Most institutions and anesthesiology departments have written protocols and standardized pathways for management of severe perioperative bleeding, although “level 1A” evidence is mostly absent [30, 31]. Application of these protocols has demonstrated reduced variability in treatment and improved quality of care [32]. In our opinion, the same approach should be applied to hemodynamic and fluid management. In accordance with international guidelines, institutions should be encouraged to establish a written GDFT protocol. These GDFT strategies can rely on pulse pressure variation alone, enabling use in the absence of a cardiac output monitor and in clinical settings where more advanced monitoring is not available. As a result, implementing GDFT should not be associated with a large increase in costs.
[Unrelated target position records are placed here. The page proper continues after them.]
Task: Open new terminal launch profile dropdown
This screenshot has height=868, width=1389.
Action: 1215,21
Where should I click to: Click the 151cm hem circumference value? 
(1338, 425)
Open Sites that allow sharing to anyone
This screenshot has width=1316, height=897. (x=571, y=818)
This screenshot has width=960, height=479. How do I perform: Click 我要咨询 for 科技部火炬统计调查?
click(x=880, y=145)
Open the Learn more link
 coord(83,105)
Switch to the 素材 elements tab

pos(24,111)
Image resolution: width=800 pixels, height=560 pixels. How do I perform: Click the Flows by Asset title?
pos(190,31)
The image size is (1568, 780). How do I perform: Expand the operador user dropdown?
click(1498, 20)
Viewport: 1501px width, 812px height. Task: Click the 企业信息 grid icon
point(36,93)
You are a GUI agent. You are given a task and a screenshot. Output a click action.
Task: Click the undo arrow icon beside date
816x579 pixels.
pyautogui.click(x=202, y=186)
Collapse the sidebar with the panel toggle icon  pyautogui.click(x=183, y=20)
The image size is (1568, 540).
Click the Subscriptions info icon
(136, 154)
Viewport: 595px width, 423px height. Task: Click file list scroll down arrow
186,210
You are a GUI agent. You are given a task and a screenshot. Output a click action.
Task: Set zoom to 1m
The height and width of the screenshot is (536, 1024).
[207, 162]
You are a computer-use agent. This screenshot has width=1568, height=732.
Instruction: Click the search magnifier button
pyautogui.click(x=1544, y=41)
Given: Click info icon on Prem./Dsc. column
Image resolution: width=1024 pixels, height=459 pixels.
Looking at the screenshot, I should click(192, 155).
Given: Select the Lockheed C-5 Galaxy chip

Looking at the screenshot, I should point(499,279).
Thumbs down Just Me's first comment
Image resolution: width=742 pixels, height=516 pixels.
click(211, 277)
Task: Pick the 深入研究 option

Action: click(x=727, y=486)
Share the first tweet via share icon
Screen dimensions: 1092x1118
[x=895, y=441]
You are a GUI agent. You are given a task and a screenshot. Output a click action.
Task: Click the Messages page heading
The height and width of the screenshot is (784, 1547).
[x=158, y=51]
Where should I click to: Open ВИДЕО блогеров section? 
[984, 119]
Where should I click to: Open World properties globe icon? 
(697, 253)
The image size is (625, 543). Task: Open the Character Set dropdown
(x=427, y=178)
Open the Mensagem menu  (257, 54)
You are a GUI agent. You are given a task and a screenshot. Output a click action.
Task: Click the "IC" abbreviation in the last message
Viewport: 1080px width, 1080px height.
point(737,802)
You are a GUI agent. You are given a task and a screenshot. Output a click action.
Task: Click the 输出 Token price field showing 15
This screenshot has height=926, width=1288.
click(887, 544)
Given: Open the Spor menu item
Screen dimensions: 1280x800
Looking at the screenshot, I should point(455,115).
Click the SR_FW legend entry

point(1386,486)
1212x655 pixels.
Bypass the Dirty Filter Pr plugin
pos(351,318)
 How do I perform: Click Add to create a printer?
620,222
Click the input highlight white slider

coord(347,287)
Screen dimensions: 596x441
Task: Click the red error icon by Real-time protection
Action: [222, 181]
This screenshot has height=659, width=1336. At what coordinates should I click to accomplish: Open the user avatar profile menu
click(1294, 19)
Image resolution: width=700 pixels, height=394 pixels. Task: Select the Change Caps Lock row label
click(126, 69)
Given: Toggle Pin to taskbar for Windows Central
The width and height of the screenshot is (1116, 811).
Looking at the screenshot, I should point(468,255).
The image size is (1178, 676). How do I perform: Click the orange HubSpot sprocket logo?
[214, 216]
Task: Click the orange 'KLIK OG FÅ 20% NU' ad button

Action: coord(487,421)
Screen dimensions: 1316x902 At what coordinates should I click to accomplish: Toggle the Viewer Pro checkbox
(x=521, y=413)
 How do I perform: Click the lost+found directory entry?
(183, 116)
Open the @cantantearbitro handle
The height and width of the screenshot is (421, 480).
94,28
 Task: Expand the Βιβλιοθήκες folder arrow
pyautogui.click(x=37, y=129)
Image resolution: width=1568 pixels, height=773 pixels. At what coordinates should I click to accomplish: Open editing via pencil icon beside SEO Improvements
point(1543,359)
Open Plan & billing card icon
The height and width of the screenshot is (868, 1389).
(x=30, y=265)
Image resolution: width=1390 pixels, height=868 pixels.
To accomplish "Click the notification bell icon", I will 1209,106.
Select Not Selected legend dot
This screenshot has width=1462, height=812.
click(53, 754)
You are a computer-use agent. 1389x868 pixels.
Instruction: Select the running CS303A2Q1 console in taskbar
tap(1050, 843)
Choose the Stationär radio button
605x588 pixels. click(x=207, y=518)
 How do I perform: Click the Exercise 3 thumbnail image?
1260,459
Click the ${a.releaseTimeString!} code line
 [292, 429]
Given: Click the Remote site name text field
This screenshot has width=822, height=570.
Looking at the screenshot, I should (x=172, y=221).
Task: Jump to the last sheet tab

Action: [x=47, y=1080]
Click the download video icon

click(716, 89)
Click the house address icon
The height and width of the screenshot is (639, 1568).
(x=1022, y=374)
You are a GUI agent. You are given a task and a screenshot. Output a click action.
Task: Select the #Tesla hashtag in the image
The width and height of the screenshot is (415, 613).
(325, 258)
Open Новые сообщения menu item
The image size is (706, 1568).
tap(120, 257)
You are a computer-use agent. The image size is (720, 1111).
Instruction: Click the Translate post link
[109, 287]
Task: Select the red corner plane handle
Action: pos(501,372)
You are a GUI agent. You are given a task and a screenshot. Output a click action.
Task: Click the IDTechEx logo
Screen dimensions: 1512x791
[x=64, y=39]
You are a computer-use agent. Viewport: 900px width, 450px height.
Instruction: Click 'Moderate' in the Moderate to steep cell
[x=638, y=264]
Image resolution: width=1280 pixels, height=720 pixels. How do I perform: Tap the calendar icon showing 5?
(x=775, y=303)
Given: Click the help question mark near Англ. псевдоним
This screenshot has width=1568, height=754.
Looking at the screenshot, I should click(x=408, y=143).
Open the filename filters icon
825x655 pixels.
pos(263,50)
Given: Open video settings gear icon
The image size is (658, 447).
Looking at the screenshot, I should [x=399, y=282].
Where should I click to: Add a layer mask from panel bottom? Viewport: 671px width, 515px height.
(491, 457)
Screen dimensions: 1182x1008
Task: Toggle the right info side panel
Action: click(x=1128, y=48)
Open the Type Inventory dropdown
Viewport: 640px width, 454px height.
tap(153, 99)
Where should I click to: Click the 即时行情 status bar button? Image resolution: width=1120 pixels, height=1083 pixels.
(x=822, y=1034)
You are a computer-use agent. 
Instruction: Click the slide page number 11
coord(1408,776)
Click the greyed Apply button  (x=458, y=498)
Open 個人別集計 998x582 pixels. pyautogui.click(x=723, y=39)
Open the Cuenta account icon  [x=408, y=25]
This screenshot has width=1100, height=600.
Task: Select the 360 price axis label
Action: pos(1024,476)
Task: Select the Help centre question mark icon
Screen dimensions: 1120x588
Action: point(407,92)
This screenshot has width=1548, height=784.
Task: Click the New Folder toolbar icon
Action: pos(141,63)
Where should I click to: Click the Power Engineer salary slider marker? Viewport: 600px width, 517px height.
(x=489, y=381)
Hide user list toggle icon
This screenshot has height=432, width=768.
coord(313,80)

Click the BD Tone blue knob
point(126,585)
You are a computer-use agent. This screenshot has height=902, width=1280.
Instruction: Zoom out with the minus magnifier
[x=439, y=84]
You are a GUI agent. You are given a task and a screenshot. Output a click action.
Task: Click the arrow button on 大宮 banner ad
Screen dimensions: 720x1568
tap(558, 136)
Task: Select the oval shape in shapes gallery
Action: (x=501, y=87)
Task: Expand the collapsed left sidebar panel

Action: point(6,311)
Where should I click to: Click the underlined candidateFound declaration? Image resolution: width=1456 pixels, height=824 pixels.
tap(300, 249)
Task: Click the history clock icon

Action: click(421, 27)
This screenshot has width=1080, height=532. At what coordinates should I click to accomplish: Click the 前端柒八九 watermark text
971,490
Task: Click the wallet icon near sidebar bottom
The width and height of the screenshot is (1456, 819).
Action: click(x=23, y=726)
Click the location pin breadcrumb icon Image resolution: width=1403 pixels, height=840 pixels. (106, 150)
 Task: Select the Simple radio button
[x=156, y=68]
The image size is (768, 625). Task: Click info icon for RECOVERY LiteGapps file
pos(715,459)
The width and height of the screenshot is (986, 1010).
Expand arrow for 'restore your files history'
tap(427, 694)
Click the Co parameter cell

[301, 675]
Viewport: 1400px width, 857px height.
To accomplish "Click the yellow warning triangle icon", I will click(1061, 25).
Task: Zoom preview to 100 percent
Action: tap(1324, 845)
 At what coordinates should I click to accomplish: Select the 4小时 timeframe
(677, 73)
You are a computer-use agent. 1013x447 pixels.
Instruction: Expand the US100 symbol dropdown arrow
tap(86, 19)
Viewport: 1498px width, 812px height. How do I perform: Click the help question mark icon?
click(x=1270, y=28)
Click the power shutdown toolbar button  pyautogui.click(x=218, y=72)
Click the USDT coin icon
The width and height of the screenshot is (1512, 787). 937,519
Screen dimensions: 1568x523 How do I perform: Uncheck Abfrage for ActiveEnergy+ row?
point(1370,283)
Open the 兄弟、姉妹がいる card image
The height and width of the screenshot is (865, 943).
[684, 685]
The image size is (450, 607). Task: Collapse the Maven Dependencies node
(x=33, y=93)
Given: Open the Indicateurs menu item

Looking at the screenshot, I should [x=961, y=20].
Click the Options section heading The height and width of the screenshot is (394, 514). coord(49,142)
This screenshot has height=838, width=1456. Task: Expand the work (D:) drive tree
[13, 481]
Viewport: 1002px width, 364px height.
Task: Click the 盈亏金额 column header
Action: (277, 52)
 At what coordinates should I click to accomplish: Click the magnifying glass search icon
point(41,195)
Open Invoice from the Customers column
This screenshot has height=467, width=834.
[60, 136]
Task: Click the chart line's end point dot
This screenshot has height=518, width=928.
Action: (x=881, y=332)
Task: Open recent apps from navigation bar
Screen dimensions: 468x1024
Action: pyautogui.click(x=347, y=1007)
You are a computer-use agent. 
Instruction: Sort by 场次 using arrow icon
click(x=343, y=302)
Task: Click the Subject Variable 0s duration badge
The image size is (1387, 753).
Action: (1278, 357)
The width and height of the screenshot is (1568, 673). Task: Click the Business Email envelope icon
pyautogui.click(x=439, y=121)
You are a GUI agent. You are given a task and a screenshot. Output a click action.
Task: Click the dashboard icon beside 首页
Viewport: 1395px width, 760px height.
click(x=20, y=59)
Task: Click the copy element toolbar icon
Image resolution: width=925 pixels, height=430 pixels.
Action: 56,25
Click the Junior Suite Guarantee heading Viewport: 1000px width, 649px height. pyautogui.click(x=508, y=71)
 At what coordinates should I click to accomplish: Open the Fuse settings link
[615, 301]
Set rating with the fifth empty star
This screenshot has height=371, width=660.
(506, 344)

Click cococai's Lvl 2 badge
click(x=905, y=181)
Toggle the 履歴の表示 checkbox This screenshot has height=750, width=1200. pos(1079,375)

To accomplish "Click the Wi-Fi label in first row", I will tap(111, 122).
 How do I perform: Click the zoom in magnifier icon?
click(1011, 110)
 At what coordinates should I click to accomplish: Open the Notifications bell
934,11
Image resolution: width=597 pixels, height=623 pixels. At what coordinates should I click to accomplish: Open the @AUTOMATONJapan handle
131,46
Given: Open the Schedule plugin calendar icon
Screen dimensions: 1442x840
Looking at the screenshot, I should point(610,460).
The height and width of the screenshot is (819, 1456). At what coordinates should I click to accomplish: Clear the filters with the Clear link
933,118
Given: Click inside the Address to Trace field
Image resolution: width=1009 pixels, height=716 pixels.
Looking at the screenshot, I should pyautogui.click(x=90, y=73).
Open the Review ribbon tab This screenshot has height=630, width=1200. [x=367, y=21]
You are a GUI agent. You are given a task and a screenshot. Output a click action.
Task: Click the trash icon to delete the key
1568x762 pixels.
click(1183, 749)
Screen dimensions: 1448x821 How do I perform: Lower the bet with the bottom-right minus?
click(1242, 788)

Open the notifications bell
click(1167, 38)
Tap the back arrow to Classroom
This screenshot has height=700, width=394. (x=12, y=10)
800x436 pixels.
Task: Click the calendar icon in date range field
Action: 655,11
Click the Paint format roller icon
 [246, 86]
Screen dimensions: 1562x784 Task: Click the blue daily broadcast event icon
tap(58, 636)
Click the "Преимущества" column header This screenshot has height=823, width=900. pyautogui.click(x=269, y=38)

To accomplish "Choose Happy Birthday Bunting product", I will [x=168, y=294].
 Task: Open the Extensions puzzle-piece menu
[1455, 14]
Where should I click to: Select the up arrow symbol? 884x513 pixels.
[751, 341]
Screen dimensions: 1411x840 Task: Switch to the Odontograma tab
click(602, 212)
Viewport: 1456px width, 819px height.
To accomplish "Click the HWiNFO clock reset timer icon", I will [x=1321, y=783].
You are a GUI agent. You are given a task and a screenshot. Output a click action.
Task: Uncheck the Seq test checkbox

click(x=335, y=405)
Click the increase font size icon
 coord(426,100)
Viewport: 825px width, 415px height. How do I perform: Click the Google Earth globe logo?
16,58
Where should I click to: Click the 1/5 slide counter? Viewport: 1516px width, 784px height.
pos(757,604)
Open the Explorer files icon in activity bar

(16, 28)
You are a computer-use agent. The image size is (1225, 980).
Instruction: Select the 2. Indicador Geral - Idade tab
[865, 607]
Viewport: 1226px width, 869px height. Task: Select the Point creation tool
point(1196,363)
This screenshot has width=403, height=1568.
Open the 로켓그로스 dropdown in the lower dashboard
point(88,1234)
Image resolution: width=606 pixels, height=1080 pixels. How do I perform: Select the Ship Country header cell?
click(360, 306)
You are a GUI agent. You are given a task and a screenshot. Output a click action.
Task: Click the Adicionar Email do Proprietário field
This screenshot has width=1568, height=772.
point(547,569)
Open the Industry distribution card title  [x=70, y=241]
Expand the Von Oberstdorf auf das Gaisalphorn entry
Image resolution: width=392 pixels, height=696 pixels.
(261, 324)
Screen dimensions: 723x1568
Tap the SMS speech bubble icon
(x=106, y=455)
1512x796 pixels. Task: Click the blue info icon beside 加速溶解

Question 2: is it possible to improve current GDFT?
YES.
Despite the development of minimally invasive monitoring devices and the simplification of GDFT protocols over the last decade [33, 34], clinicians’ compliance with the application of these protocols remains poor, ranging between 62 and 87%, even in ideal study conditions [9, 35]. Adherence of less than 50% to protocols is reported in daily practice across different medical specialties, but at least 80% adherence is required to observe improved clinical outcomes [36,37,38]. Effective management and application of GDFT algorithms often requires careful monitoring with frequent and repeated interventions by the clinician [34]. This can be particularly difficult for anesthesiologists who work in a stressful environment and are subject to numerous stimuli and distractions, all of which can decrease their attention and concentration.
In a recent prospective feasibility study, Menger et al. paired a second anesthesiologist, who was specifically dedicated to applying the written GDFT protocol, with the primary anesthesiologist in charge of the patient. With this “active clinical decision support system”, the authors observed a protocol compliance of about 85% [39]. Unfortunately, such an approach is very costly in terms of human resources, which limits its implementation [40]. Over the past decade, members of our team have developed a closed-loop administration system based on the simultaneous analysis of multiple advanced hemodynamic indices provided by a minimally-invasive hemodynamic monitoring device and controlled by a computer [27, 41,42,43] (Fig. 1). With this system, the administration of multiple fluid boluses is completely automated, requiring only minimal human intervention. We have demonstrated that implementation of this “computer system” resulted in less intraoperative time spent in a preload-dependent state (stroke volume variation > 13%) compared to a manually applied protocol, using both minimally invasive and noninvasive technologies [43, 44]. Implementation of these systems at the patient’s bedside has also been associated with better patient outcomes compared to routine care [45]. The software for this technology has now been implemented into the EV1000 monitoring device as a real-time clinical decision support system and is widely available for clinical use [46]. Of note, after the initial development of our closed-loop system for GDFT administration, our attention has now shifted to automated system allowing tight vasopressor infusion in order to be able to design a fully automated system for perioperative goal directed hemodynamic therapy, allowing the co-titration of fluid and vasopressors [47,48,49,50,51,52].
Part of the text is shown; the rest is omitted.